In body perfusion, a specific volume, defined by the target organ or suspicious lesion, is scanned continuously to note differences in contrast enhancement. Gastric processes and respiration present challenges, as they may cause the tissue to move. Respiratory artifacts are kept in check mostly by scanning during breath-hold. Anatomic mapping algorithms detect and ameliorate remaining artifacts, Ohnesorge said.

Users apply dynamic scan protocols, then postprocess the data on advanced workstations such as Siemens' Leonardo and GE's Advantage Workstation.

The Siemens and GE body products sell for between $30,000 and $40,000. Perfusion 3, featuring brain and body capabilities as well as advanced liver analyses, lists for around $70,000.

Siemens reports strong interest from countries in Asia, where liver cancer is a major cause of death and physicians have limited access to PET and SPECT.

"Due to the very wide distribution of CT scanners, particularly in Asia, these countries are looking at the potential of this for adding information when doing tumor imaging," Ohnesorge said.

The potential of CT body perfusion is better known than its practicality, as early adopters are only beginning to document its clinical benefits.

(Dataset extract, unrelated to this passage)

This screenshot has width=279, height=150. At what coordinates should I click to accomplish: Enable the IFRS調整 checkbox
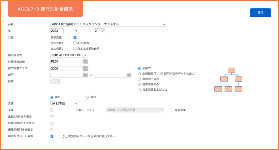point(75,43)
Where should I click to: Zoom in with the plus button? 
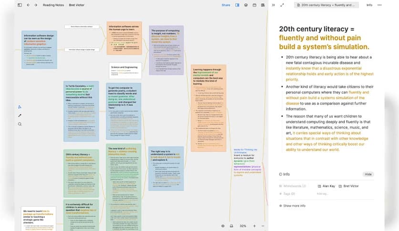tap(254, 226)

This dearth of documentation can be challenging in marketing these products.

"It is difficult in marketing, because there is very little we can say until the research proves it," said Bob Beckett, GE global product manager of diagnostic applications for functional imaging. "We are helping them look at perfusion changes, which may have different characteristics in inflammatory disease than in tumor."

As the technology's value in tumor assessment is better understood, the algorithms might be adapted for other applications. One possibility is CT perfusion of the heart, according to Ohnesorge.

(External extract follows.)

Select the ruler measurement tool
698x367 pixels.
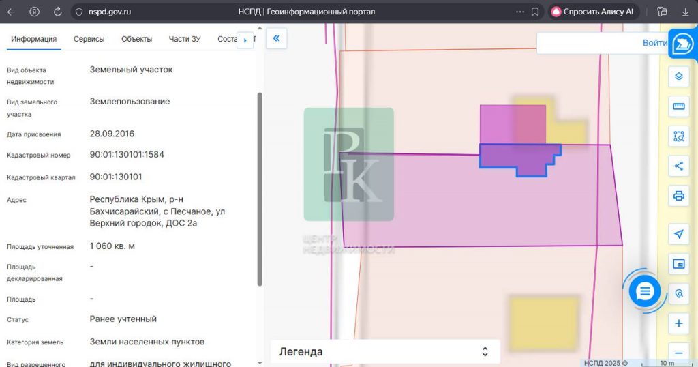678,106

"This is an emerging application," he said. "There is the potential to document ischemic processes."

Dynamic CT studies already are demonstrating perfusion defects, which appear as hypointense areas in the myocardium, according to Ohnesorge. Translating this fundamental data into clinical analyses would require segmentation algorithms to isolate the myocardium and color-code blood volumes in the myocardium. These data might then be interpreted in the context of other CT-derived information, such as the presence of stenosis.

To succeed, CT might have to follow the footsteps of nuclear cardiology, performing enhancement studies under rest and stress conditions. This may be possible with the latest generation of CT scanners, Ohnesorge said.

"Until recently, CT did not have the temporal resolution to scan patients at high heart rates," he said. "The 64-slice scanners have changed that."